The aims are: (1) Utilize mass cytometry to identify proteomic profiles that designate the relative responsiveness of SOC drug-sensitive and resistant cell models to PT, TX, and two potential sensitizing pathways: IAPs and CCL2/CCR2.
This aim will utilize 12 drug-resistant cell models derived from 6 parental lines. In our preliminary data, IAP and CCL2 inhibition enhances the efficacy of PT and TX. Combinations of inhibitors will be evaluated with PT and TX for their ability to promote cell death in the cell models and tumor regression in xenografts. (2) Validate these proteomic profiles and therapeutic targets in SOC clinical specimens. We have an existing viably frozen SOC tumor bank of more than 50 specimens and plan to study a total of 90 during this project. Xenografts from selected clinical specimens will be utilized to assess drug responsiveness in vivo, with harvesting of tumors for mass cytometric assays. (3) Perform genomic studies using mutation analyses and expression profiles of the SOC cell models and clinical specimens. These will be analyzed in conjunction with the TCGA and Tothill databases, applying novel computational tools for combining mass cytometry analysis with transcriptomic, epigenetic and exomic databases. The genomic analyses will facility the identification of new candidate therapeutic biomarkers for mass cytometry, as well as additional therapeutic targets for PT/TX combinations. The scientific benefits of this project will be new insights into SOC curability via determinants of drug responsiveness at the functional proteomic and molecular level. The expected benefits to patients are the ability to identify responders at diagnosis, new drug combinations leading to new clinical trials, and tailoring therapies prospectively for individual patients.
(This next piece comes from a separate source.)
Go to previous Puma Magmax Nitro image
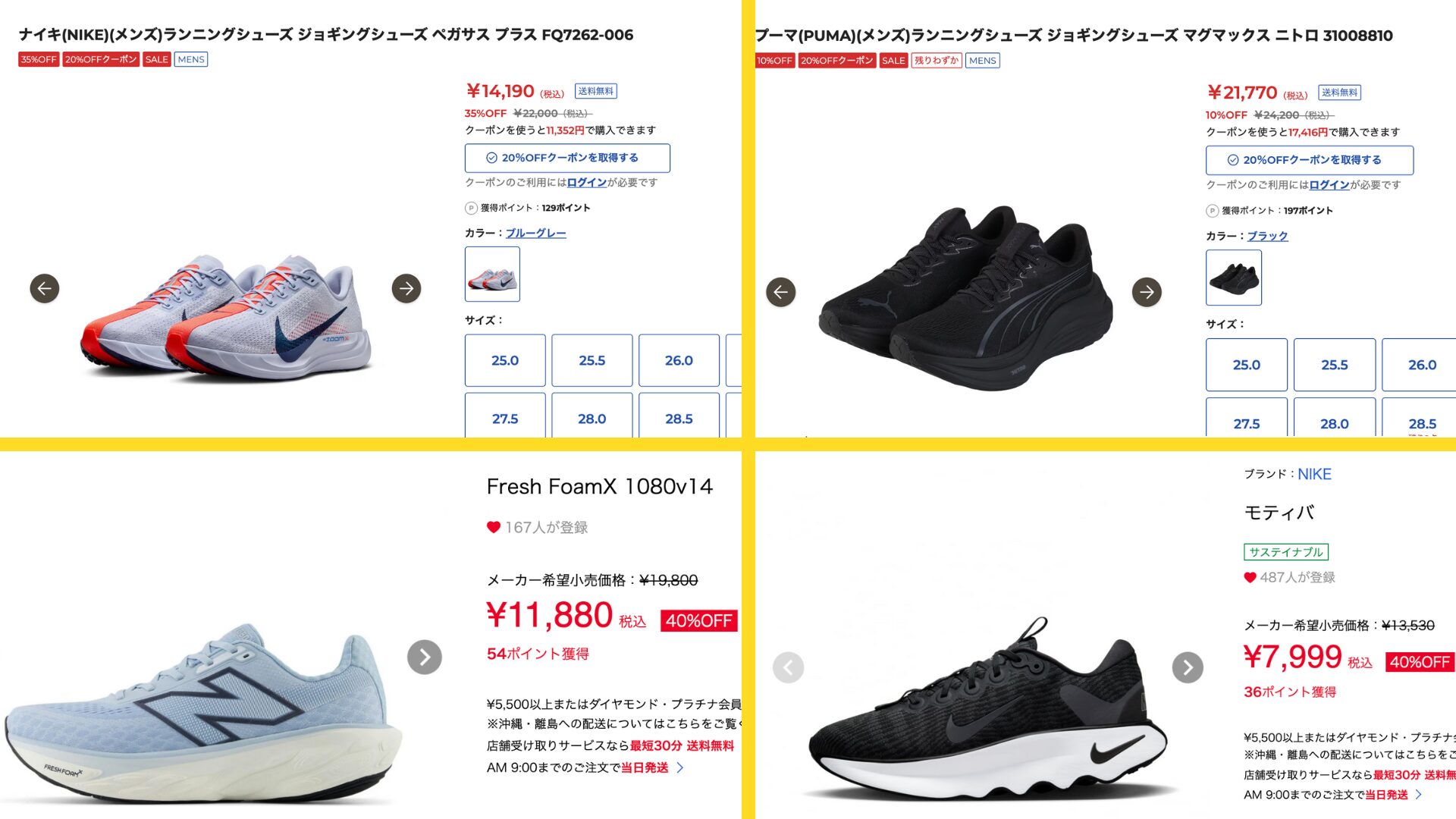 781,292
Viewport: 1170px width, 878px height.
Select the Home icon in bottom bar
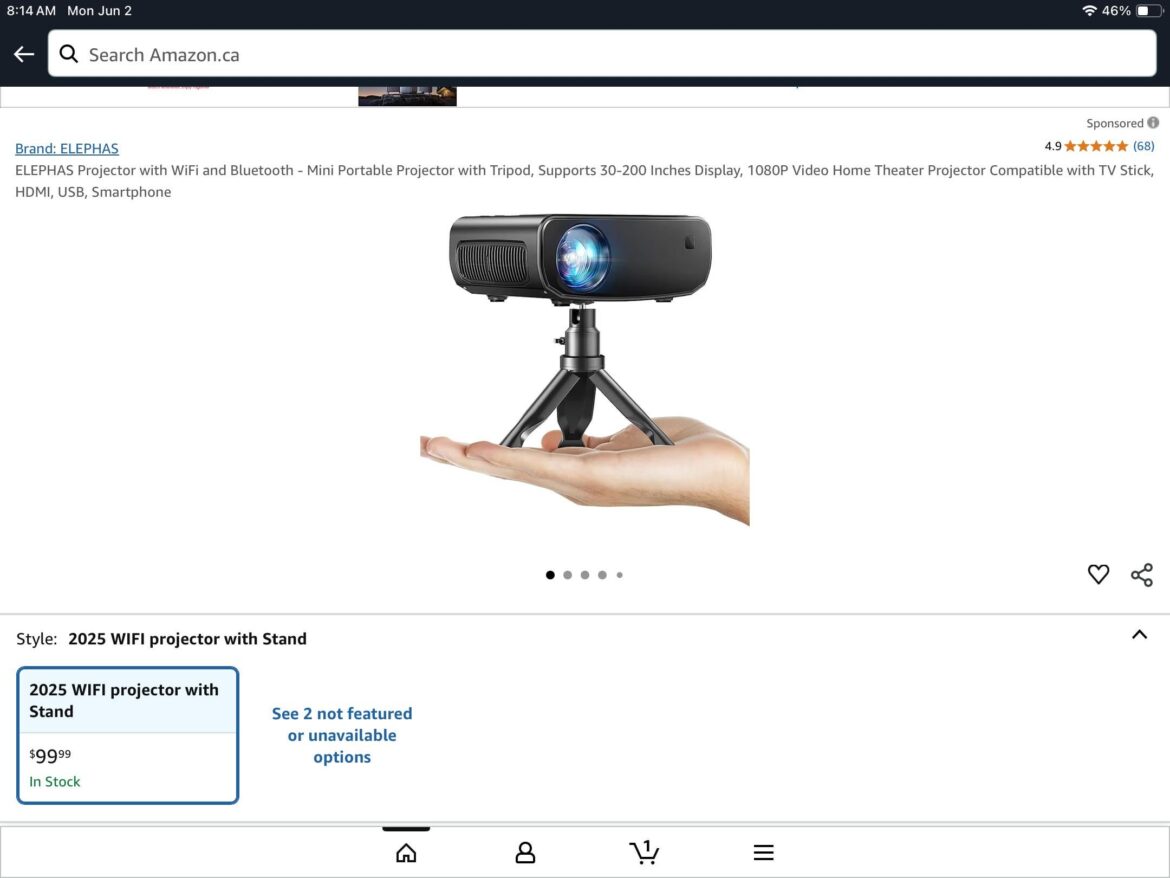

The public health relevance of this project is new knowledge about why some ovarian cancers are cured while others are not, as well as identifying how curability of ovarian cancers can be increased by adding targeted therapies to current treatments. The project will use novel technologies recently developed at Stanford and uniquely applicable to ovarian cancers in this project. These include (1) the ability to measure many proteins simultaneously in individual cells and subpopulations of cells in a cancer (mass cytometry), developed by Drs. Nolan and Fantl; (2) the analysis of the resulting millions of data points (SPADE and other software from Dr. Plevritis); (3) new cellular models of ovarian cancer drug resistance in concert with ovarian cancer specimens from patients (from Dr. Sikic); and integrated methods for analyzing associated genomic and proteomic data (by Dr. Gevaert).